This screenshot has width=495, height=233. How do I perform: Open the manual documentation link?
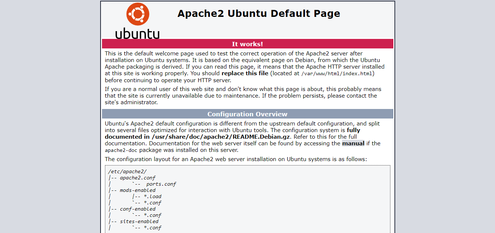click(x=353, y=143)
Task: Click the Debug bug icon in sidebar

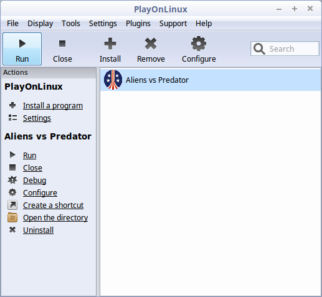Action: [x=12, y=180]
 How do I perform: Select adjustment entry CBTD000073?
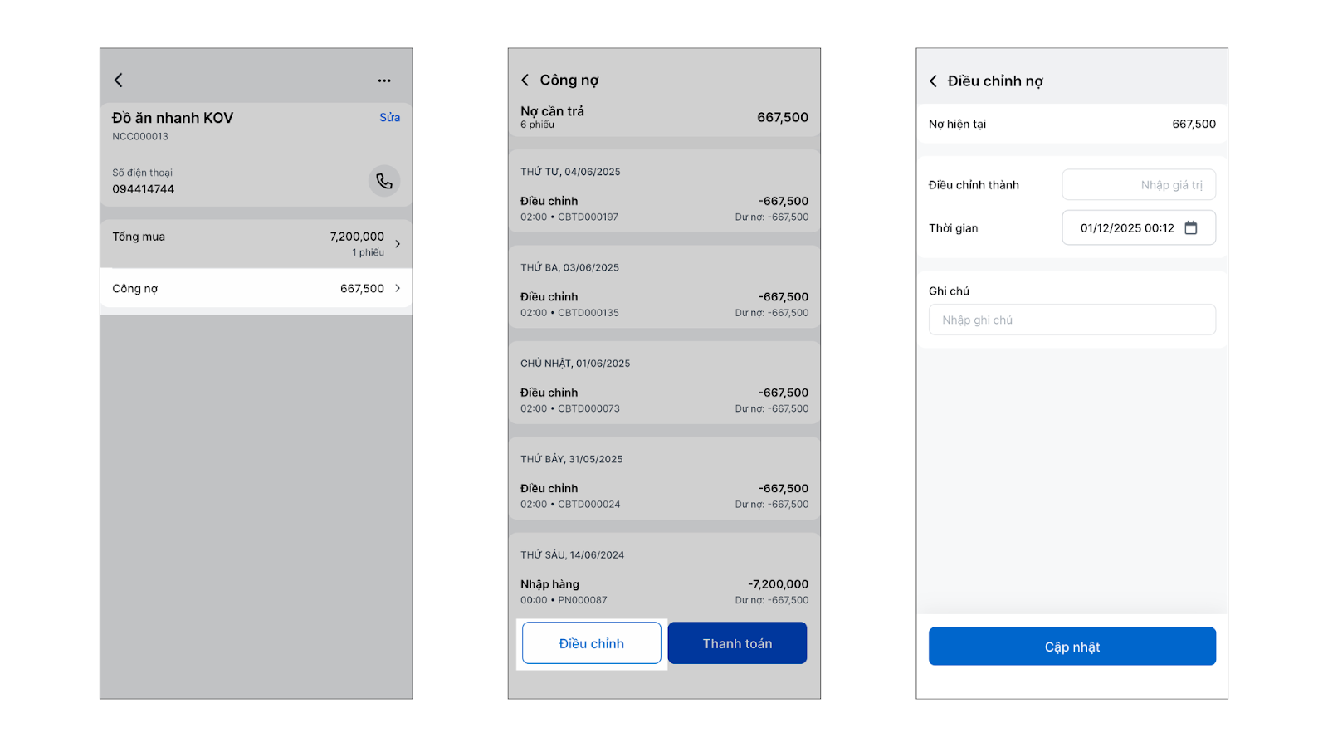[664, 400]
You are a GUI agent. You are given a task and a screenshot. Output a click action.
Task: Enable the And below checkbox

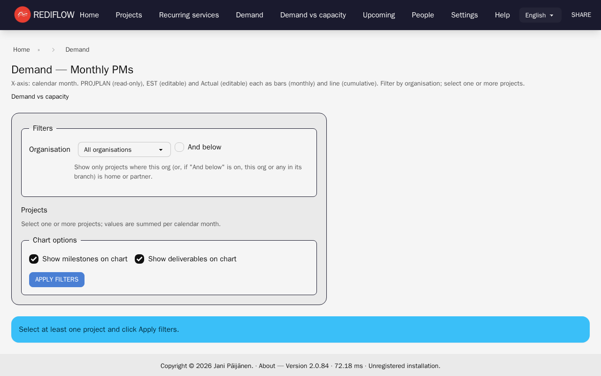[179, 147]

### Requirement:
All of the lines above should be printed exactly, minus the pictures.

### Finished task:
This screenshot has width=495, height=233. How do I perform: Open the manual documentation link?
click(x=353, y=143)
Task: Click the Debug bug icon in sidebar

Action: [x=12, y=180]
 How do I perform: Select adjustment entry CBTD000073?
[664, 400]
You are a GUI agent. You are given a task and a screenshot. Output a click action.
Task: Enable the And below checkbox

[179, 147]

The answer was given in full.